The LogManager has Start() and StopAndPersist() to bring it up and shut it down. Decoupling this logic from the constructor and destructor (respectively) allows one to start and stop a single log manager repeatedly without having to initialize a new LogManager object. As the name suggests, StopAndPersist() forces a processing of all unserialized logs, as well as persisting the log file on disk.

The main entry point for the LogManager is through AddBufferToFlushQueue(). Transactions will pass their (potentially partially) full buffers of LogRecord through this method. After it is called, the LogManager owns the buffers, and transactions should no longer reference these buffers.

The LogManager also exposes a ForceFlush() method for testing. This forces the disk writer task to persist the log file.

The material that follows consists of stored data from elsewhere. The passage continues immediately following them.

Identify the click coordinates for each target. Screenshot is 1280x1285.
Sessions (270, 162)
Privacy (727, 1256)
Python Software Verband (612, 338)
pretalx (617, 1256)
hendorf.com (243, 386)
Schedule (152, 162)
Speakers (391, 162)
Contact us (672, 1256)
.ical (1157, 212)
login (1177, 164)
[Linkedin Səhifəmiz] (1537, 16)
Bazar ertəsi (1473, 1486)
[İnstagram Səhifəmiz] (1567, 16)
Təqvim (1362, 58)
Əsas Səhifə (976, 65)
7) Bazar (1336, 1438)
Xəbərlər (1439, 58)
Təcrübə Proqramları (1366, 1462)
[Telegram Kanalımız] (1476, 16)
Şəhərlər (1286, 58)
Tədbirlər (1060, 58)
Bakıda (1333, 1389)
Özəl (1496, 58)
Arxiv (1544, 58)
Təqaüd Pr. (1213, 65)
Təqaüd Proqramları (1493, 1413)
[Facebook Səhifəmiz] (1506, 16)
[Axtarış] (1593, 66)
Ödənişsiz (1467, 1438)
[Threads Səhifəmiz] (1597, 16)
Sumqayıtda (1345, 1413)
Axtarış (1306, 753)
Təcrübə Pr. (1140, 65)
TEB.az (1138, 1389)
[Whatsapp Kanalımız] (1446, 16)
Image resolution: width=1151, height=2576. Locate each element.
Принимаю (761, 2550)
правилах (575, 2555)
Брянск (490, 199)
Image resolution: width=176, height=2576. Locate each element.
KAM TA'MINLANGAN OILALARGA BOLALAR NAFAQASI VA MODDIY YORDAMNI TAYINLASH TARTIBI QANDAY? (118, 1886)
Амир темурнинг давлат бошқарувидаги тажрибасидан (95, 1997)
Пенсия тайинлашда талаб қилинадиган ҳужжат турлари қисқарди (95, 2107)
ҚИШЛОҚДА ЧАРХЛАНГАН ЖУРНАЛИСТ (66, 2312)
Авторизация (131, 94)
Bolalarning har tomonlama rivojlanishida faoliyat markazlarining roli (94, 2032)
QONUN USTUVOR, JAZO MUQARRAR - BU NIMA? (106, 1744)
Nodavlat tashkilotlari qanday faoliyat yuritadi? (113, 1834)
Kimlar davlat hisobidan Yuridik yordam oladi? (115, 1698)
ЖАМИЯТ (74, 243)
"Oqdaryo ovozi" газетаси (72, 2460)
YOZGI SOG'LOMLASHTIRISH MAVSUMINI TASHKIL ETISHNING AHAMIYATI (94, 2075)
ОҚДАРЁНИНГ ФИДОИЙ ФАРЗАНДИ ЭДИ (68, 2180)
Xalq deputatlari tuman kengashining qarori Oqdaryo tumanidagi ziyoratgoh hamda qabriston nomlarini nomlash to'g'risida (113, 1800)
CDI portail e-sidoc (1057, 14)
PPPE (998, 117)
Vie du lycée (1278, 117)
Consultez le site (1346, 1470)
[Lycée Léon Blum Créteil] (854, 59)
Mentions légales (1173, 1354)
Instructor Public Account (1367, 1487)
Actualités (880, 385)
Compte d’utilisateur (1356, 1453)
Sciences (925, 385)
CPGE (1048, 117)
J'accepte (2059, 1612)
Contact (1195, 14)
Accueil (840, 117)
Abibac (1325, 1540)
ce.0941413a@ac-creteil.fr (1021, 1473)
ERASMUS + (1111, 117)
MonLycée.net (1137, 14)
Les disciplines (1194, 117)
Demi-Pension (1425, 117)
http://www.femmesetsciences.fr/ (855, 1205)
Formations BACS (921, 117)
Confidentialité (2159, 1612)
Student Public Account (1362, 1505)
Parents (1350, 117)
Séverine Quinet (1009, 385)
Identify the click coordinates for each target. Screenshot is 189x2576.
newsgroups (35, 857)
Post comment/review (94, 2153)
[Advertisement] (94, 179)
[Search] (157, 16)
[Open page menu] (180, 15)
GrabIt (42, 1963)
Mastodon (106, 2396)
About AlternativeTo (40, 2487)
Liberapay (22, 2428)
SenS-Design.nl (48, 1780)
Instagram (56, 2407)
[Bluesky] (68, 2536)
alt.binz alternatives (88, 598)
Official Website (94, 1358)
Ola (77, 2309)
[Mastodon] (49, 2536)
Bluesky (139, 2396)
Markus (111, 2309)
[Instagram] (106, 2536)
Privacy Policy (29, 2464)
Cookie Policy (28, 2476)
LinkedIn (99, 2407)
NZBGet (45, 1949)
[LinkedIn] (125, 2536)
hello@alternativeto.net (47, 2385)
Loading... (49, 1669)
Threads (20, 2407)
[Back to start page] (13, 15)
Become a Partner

Finally, the bulk of the work of the LogManager is handled by two tasks:

  1. LogSerializerTask
  2. DiskLogConsumerTask

These tasks are managed through the DedicatedThreadRegistry.

LogSerializerTask

Overview

The LogSerializerTask is responsible for serializing the LogRecord received from transactions into a format that can be processed by log consumers. These serialized records are written into buffers, which are handed over to consumers when full. We also extract the commit callbacks from commit records so that they can be called by the DiskLogConsumerTask when it guarantees the commit log is persisted in memory. In the case of the DiskLogConsumerTask, this means a format that can be written to disk, and then can be used to reconstruct the entire LogRecord during recovery.

Serialization Format

A LogRecord is serialized into the following recoverable format depending on the record type:

RedoRecord

----------------------------------------------------------------------------------
| redo record size (32-bit) | record type (8-bit) | txn_begin_timestamp (64-bit) |
----------------------------------------------------------------------------------
|   database_oid (32-bit)   |   table_oid (32-bit)   |    TupleSlot (64-bit)     |
----------------------------------------------------------------------------------
| num_cols (16-bit) | col_id1 (32-bit) | col_id2 (32-bit) |          ...         | 
----------------------------------------------------------------------------------
|                           null_bitmap (variable-bit)                           | 
----------------------------------------------------------------------------------
| val1 | val2 | val3_varlen_size (32-bit) | val3_varlen_content | val4 |   ...   |
----------------------------------------------------------------------------------

Notes:

  • The size of the serialization of null_bitmap is the "byte-alligned ceiling" of num_cols. If num_cols = 5, then null_bitmap is 8-bit. If num_cols = 32, then null_bitmap is 32-bit, etc.
  • As can be seen in the last row, var-len's sizes and content are interleaved with non-varlen values. The size of non-varlen attributes is determined using the storage::BlockLayout.
  • NULL values are determined using the null_bitmap and are not serialized out.

DeleteRecord

----------------------------------------------------------------------------------
| redo record size (32-bit) | record type (8-bit) | txn_begin_timestamp (64-bit) |
----------------------------------------------------------------------------------
|   database_oid (32-bit)   |   table_oid (32-bit)   |    TupleSlot (64-bit)     |
----------------------------------------------------------------------------------

CommitRecord

--------------------------------------------------------------------------------------------------------------
| redo record size (32-bit) | record type (8-bit) | txn_begin_timestamp (64-bit) | commit_timestamp (64-bit) |
--------------------------------------------------------------------------------------------------------------

DiskLogConsumerTask

The job of the DiskLogConsumerTask is to take logs serialized by the LogSerializerTask and persist them on disk. It is important to differentiate between writing to the log file and persisting to disk. Whenever the task thread's wait is interrupted, it will always write the buffers to the log file, but it will only persist the log file if some condition is met. The task will interrupt its wait and write the buffers to the log file if any of the following conditions are met:

  1. Someone calls ForceFlush() on the log manager
  2. We have received a new buffer through the consumer queue
  3. The task is being shut down
  4. The wait times out (see #1 below)

After writing the log buffers to the file, the task will then persist the file if any of the following conditions are met:

  1. A settings defined amount of time has passed (default: 20ms)
  2. A settings defined threshold of memory written has been written since the last persist (default: 1MB)
  3. Someone calls ForceFlush() on the log manager
  4. The task is being shut down

Future Work

In the future, the LogManager will also be in-charge of sending logs over the network to replicas. This will most likely entail having a new ReplicaLogConsumerTask that mirrors the DiskLogConsumerTask, except instead of writing to disk, it will send the logs over network.